* _Stored data_:

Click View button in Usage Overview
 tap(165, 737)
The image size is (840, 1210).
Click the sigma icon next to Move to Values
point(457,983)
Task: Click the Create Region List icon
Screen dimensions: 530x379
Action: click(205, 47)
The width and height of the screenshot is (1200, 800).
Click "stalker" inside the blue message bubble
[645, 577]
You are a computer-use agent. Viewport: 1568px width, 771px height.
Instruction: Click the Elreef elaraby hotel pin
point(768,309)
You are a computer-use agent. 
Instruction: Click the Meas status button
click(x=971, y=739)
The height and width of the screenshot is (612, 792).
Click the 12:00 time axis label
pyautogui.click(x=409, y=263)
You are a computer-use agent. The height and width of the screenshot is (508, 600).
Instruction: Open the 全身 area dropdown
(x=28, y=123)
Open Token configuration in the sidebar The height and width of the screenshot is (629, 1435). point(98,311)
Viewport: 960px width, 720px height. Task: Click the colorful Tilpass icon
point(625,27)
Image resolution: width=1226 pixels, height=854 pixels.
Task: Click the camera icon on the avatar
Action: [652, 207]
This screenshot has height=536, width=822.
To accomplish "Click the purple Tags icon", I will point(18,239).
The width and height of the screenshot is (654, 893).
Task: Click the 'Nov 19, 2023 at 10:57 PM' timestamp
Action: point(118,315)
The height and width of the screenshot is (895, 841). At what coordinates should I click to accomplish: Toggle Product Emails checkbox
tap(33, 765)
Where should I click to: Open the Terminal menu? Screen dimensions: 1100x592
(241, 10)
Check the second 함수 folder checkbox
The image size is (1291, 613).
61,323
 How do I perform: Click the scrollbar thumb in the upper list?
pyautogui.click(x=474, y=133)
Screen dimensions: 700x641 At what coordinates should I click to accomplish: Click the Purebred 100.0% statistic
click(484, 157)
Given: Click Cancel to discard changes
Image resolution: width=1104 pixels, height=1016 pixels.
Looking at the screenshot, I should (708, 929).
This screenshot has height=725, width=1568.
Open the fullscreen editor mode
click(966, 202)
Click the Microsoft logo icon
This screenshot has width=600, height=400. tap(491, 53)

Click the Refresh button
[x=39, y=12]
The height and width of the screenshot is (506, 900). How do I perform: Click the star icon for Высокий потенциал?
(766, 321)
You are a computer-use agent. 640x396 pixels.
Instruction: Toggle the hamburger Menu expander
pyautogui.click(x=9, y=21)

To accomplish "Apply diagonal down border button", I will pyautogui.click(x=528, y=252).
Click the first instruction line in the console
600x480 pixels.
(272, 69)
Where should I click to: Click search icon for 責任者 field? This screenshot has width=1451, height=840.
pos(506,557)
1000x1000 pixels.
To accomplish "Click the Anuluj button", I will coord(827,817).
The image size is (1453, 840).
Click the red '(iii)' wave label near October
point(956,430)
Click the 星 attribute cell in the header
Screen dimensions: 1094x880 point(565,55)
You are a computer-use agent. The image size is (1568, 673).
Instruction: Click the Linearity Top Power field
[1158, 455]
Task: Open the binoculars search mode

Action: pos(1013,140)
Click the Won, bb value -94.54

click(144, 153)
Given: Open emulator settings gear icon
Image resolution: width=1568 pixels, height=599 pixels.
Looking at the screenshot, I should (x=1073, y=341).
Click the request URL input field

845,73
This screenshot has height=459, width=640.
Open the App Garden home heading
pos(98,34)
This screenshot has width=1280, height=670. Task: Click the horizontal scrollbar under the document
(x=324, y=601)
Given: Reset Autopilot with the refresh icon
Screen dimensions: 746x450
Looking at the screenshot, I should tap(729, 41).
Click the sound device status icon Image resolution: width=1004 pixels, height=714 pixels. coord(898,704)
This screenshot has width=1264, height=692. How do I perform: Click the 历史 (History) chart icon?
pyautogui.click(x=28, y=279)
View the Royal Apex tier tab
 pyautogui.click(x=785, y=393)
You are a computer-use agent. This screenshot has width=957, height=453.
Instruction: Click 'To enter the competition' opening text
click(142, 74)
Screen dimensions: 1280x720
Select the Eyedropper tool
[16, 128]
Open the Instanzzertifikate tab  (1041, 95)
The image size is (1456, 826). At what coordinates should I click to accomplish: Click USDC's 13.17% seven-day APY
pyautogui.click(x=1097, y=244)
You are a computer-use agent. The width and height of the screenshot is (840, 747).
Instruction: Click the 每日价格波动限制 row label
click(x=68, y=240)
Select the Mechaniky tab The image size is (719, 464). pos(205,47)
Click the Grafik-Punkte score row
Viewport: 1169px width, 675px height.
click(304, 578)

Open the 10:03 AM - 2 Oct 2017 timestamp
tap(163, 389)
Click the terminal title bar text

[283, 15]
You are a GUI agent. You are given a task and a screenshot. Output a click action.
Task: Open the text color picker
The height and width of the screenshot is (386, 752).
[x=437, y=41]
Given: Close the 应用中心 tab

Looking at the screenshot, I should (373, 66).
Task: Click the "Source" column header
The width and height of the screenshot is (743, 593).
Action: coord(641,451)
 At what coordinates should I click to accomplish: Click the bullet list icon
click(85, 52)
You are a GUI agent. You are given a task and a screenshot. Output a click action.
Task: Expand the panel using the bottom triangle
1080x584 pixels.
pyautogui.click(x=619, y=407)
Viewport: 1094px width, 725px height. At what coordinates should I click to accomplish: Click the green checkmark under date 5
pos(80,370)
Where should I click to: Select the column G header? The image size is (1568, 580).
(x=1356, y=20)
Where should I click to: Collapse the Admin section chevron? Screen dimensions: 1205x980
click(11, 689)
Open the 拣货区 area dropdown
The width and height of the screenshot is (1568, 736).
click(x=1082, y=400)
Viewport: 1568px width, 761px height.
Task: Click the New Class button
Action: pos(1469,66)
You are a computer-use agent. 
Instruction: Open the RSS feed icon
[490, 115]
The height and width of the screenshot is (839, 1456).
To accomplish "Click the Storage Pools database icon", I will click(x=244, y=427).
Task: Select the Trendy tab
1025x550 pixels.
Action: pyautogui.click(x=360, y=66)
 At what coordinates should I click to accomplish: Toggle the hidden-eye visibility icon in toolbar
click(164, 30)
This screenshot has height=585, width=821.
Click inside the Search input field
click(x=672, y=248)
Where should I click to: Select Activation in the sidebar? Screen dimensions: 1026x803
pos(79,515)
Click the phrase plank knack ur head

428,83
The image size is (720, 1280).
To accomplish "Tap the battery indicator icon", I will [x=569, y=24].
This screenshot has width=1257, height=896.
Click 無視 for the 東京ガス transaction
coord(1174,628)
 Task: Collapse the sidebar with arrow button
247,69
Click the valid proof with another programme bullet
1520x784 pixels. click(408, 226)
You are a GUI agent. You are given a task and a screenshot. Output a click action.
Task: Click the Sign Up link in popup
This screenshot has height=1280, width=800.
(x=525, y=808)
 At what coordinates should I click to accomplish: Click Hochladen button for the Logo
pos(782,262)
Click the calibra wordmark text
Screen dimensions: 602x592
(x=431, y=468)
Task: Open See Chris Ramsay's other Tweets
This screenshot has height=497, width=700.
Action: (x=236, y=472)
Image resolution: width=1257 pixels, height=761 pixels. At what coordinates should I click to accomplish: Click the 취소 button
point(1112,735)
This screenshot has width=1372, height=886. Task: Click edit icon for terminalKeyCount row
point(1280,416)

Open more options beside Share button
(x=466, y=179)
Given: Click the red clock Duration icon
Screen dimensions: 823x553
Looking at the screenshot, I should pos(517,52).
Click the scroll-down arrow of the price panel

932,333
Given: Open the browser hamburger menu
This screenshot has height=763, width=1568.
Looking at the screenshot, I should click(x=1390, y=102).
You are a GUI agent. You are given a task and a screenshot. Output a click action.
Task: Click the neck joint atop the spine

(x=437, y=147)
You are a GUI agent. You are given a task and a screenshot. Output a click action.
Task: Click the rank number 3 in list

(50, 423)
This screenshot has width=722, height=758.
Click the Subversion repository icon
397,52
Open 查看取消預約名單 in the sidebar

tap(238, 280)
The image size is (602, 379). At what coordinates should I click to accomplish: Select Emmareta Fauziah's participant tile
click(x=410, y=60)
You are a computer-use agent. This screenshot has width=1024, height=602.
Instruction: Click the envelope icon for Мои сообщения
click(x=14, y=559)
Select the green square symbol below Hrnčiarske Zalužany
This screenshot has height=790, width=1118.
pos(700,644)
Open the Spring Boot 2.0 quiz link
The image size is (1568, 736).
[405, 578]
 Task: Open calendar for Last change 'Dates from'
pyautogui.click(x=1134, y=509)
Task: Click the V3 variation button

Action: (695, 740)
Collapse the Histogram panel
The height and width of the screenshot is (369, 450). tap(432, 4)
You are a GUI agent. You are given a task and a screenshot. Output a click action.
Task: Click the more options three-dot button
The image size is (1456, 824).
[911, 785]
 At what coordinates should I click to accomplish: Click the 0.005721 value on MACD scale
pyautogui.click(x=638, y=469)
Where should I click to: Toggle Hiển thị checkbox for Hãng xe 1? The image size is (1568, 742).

* _ACTION ITEM_:
As the answer, set down only the lines from the data above between the one holding "Open the App Garden home heading" and the one holding "Click the sound", inclusive, exactly as they read.

* _WRITTEN REPLY_:
Open the App Garden home heading
pos(98,34)
This screenshot has width=1280, height=670. Task: Click the horizontal scrollbar under the document
(x=324, y=601)
Given: Reset Autopilot with the refresh icon
Screen dimensions: 746x450
Looking at the screenshot, I should tap(729, 41).
Click the sound device status icon Image resolution: width=1004 pixels, height=714 pixels. coord(898,704)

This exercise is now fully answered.